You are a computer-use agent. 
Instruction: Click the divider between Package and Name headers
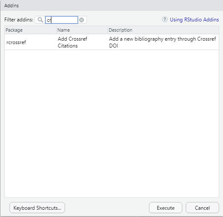pos(56,30)
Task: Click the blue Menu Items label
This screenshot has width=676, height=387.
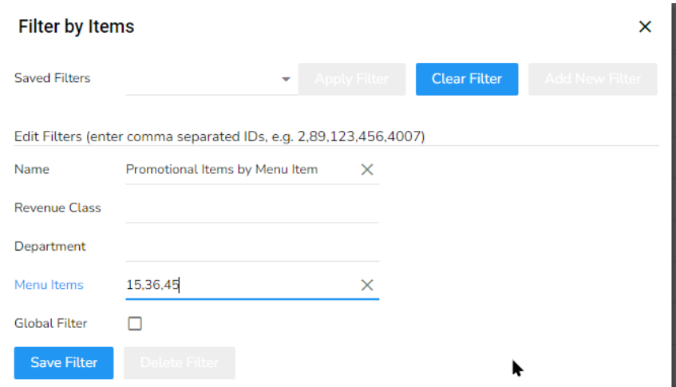Action: point(49,285)
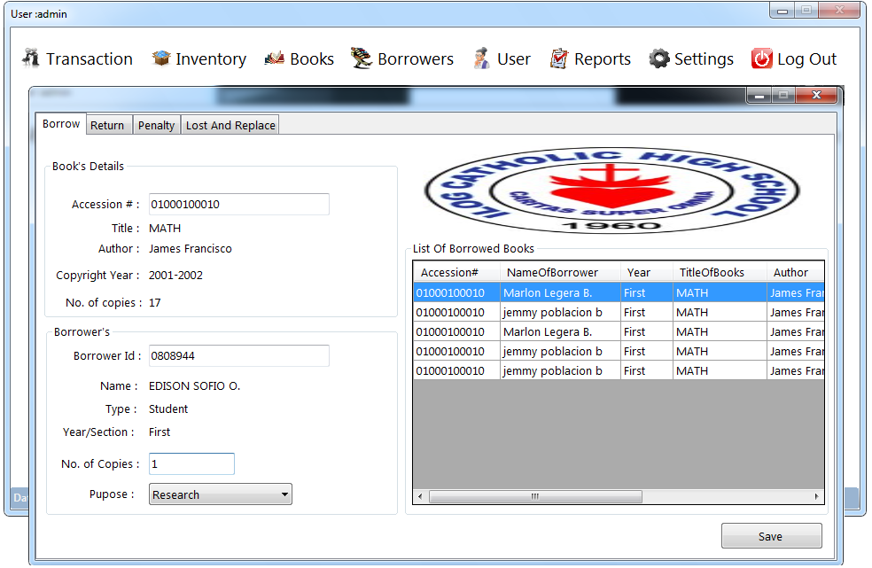Focus the Borrower Id text box
This screenshot has height=568, width=872.
(238, 355)
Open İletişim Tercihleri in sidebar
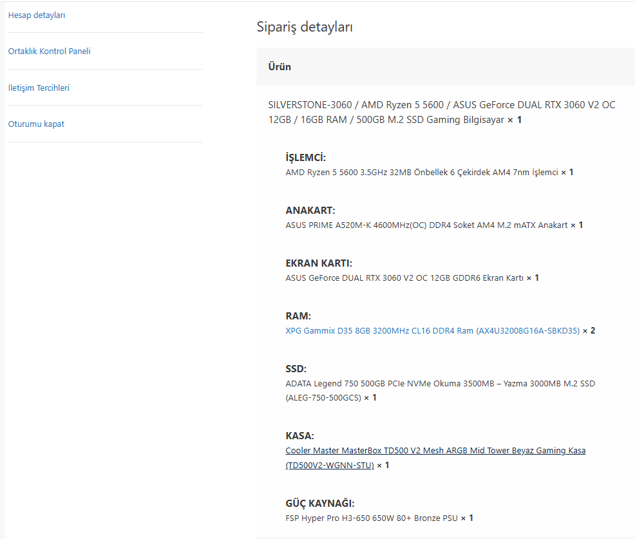The width and height of the screenshot is (635, 539). 39,88
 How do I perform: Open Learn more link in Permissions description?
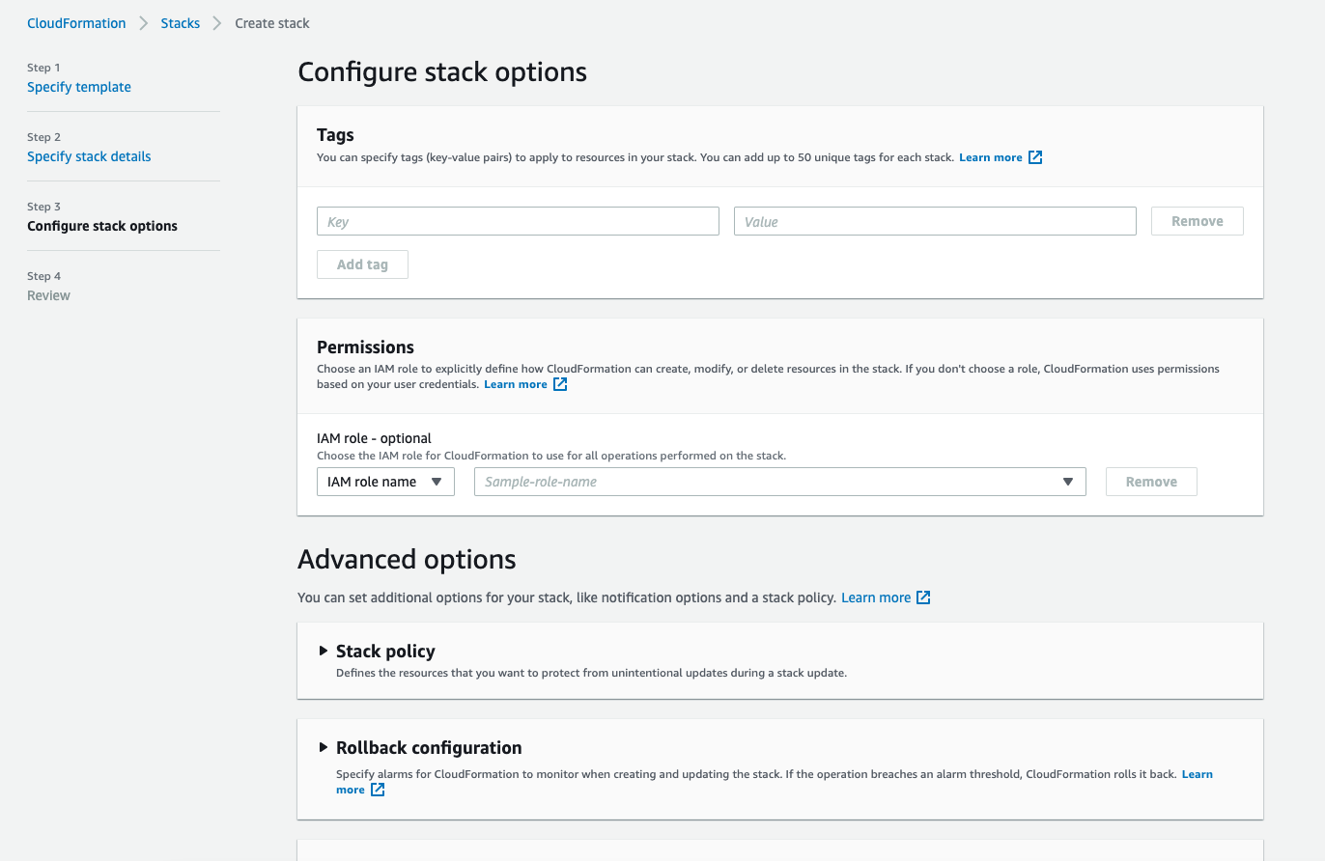pyautogui.click(x=515, y=384)
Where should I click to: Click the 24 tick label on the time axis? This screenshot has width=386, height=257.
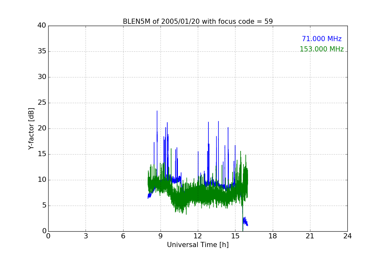click(347, 236)
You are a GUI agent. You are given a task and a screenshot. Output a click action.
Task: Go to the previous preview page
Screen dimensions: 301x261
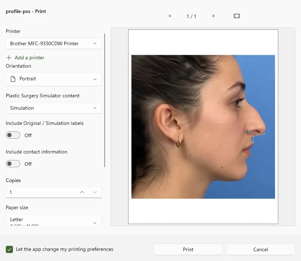click(170, 16)
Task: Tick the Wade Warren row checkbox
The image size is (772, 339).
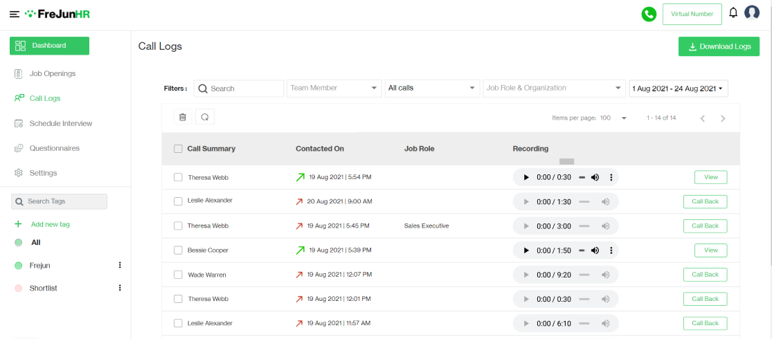Action: [x=178, y=275]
——
» **PROBLEM DESCRIPTION**:
Return every line of the material above word for word, leaving out the pictures.

» **SOLUTION TO THIS EXERCISE**:
You are a computer-use agent. 
Instruction: Click the divider between Package and Name headers
pos(56,30)
Task: Click the blue Menu Items label
This screenshot has width=676, height=387.
Action: point(49,285)
Focus the Borrower Id text box
This screenshot has height=568, width=872.
(238, 355)
Open İletişim Tercihleri in sidebar
The width and height of the screenshot is (635, 539). 39,88
 How do I perform: Open Learn more link in Permissions description?
pyautogui.click(x=515, y=384)
Where should I click to: Click the 24 tick label on the time axis? This screenshot has width=386, height=257.
click(347, 236)
You are a GUI agent. You are given a task and a screenshot. Output a click action.
Task: Go to the previous preview page
Screen dimensions: 301x261
click(170, 16)
Task: Tick the Wade Warren row checkbox
The image size is (772, 339).
Action: [x=178, y=275]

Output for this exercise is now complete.